Different people, different stories. All around the league last weekend, there were stories of Irish success and failure. The cruelest blow was to Rachael Kearns, the Mayo player who was one of only four of the 22 to play intercounty championship this year. Sadly for Kearns, her AFLW season with Geelong lasted just 10 minutes – a heavy tackle ruptured her AC shoulder joint and she looks likely to miss the rest of the year with it.

Elsewhere, however, there was ample evidence of the impact Irish players are having on the league. For the first time since its inception in 2017, three Irish players made the official Team of the Week – Aisling McCarthy, Clara Fitzpatrick and Cora Staunton.

The apparently endless Staunton scored three goals for GWS Giants, bringing her total since coming over from Mayo to 50. That puts her joint second on the all-time goalscorers list. McCarthy’s brilliant shimmy-and-strike for West Coast Eagles was voted Goal of the Week across the league.

“They had a brilliant start,” says Currane. “It’s surreal to be up in the middle of the night glued to it but I have got to know the families so well through the process.

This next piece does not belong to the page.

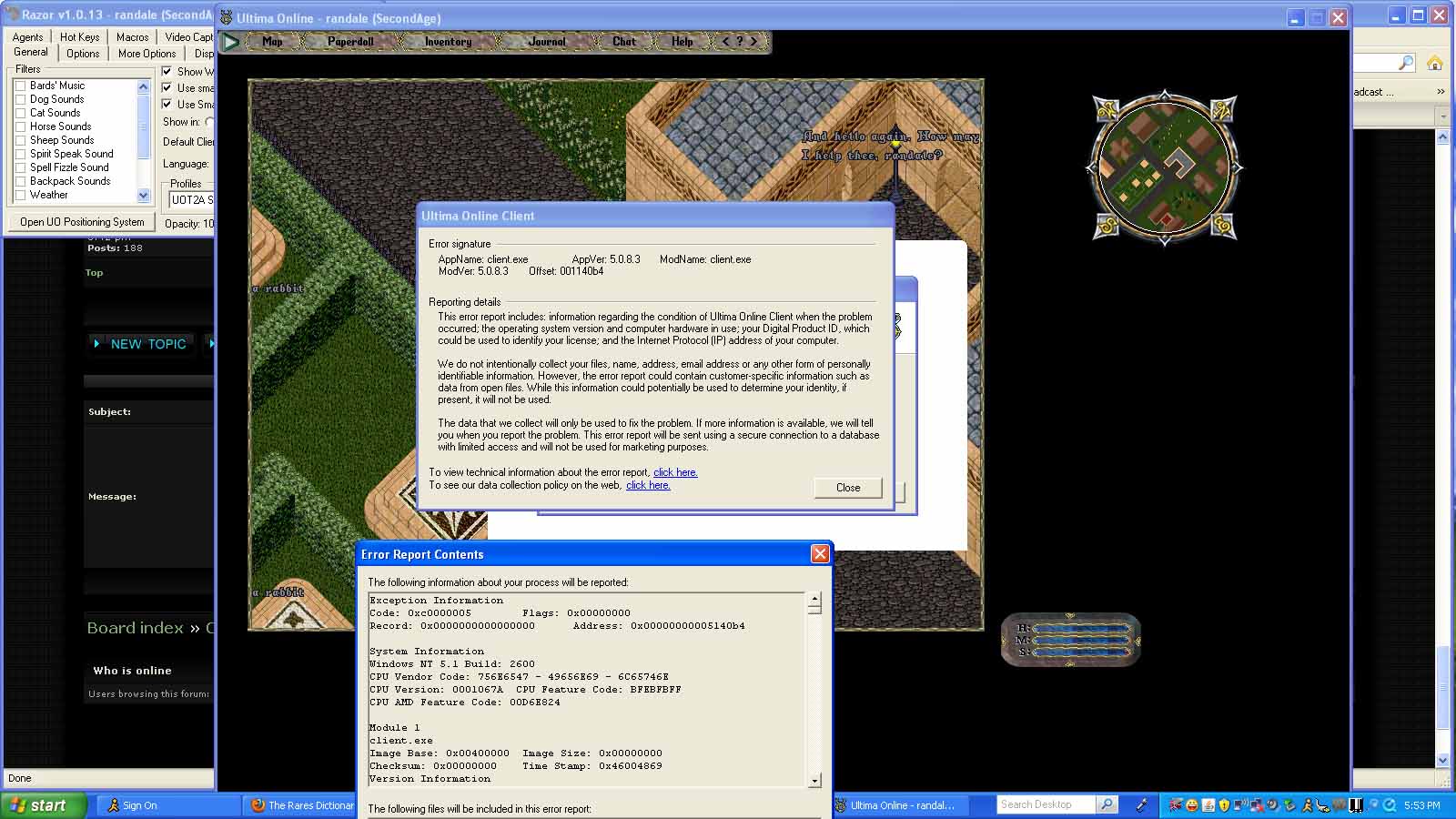This screenshot has width=1456, height=819.
Task: Click the left arrow in game menu bar
Action: (725, 41)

They’re always concerned and anxious watching on because they’re so far away. But Vikki’s mother texted to say she had been on to home within five minutes of the end to say that all was good.

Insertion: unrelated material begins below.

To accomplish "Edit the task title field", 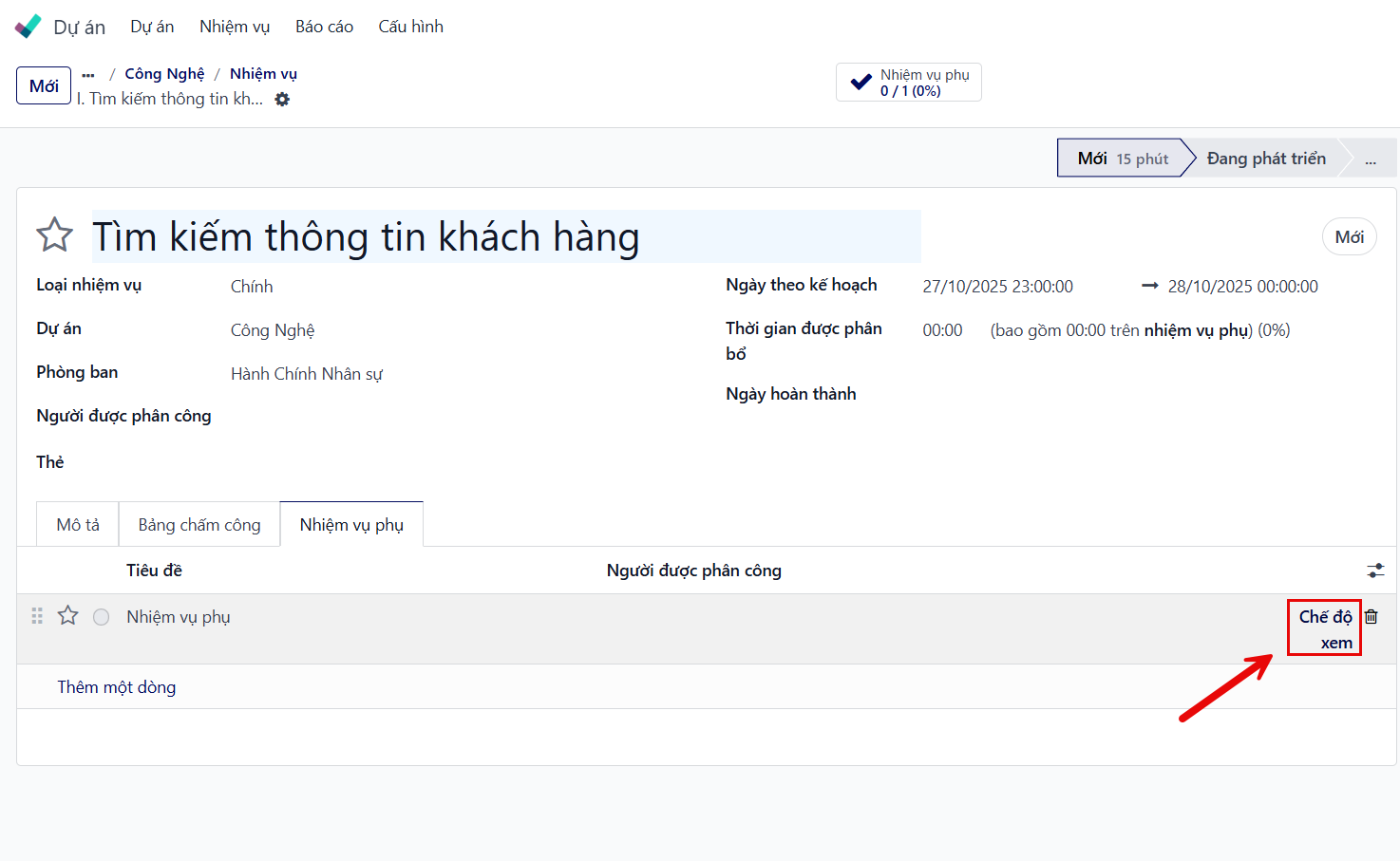I will (x=505, y=236).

“The thing people don’t realise really is that the AFLW doesn’t need Irish players. They might have at the start when there wasn’t a big playing pool but they have lots of academies now and there’s a significant domestic playing population there now. So when they bring over Irish players, they do it for a reason.

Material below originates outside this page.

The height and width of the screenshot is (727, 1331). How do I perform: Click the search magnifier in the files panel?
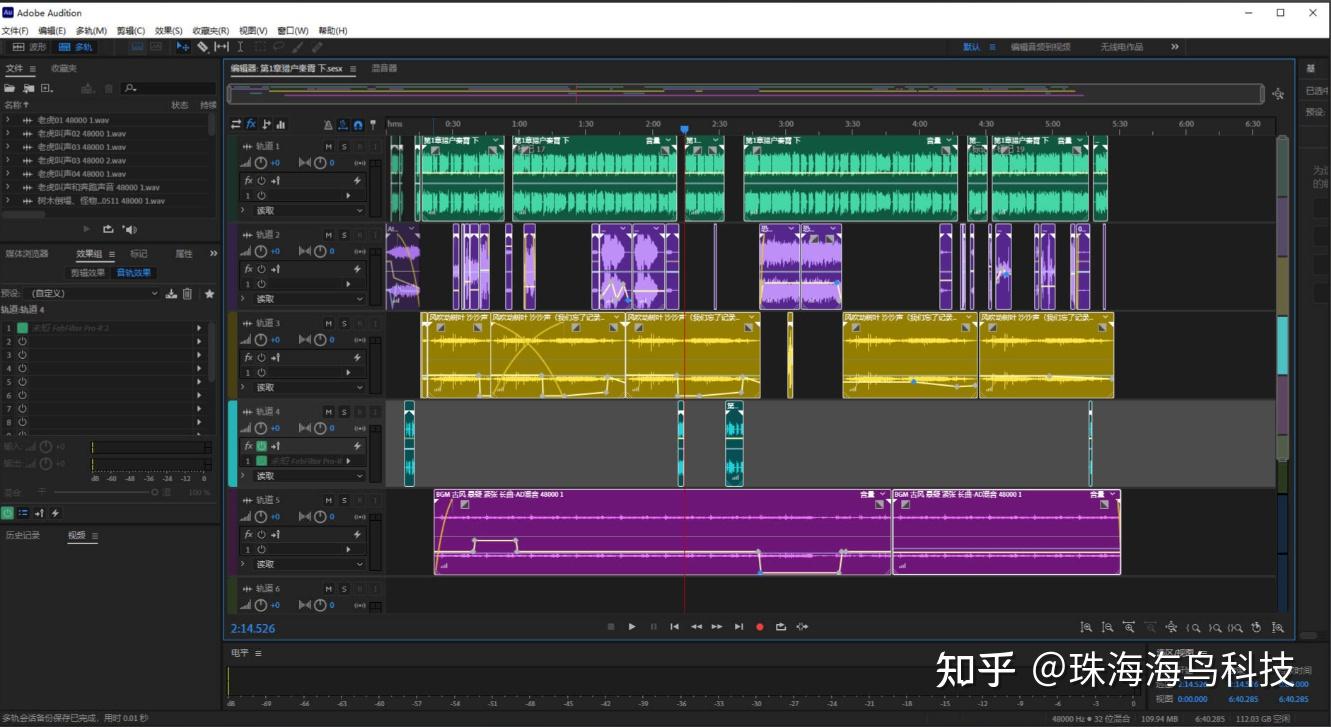tap(128, 88)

“It was no surprise that Vikki was rolled out in front of the media this week for North Melbourne ahead of them playing at the MCG this weekend. She has experience of playing in front of a huge crowd in a historic stadium that a lot of her team-mates don’t. The same with Bríd Stack or Cora Staunton or lots of the Irish players. They know how to face these big occasions and that’s one of the things that make them so attractive to Australian clubs.”

Over it all hangs the future of the women’s Gaelic football here, the great unspoken. Currane says he hasn’t felt a lot of pushback personally but he’s no fool either. With scheduling changes on both ends of the map, this is probably the last season in which it will have been possible for players to turn out for their county in the All-Ireland as well as their pro team in Australia. And even at that, only four of the 22 did so.

Not all of the remaining 18 would have been available, with or without the Aussie game, but the implications for down the road are obvious. Currane is already working with players aiming to go over in 2023, ‘24 and ‘25 – somewhere along the way, there has to be a reckoning.

“It’s not something that crosses my mind, to be honest,” he says. “There are bound to be some negative views but that’s okay. I have found in general that people are really delighted for these players, that they’re able to go and excel at professional sport.

“Nobody begrudges them their chance of an adventure. The other side of it too is that when they come back, they have so much to offer their club teams and county teams in terms of what they have picked up and learned over there.”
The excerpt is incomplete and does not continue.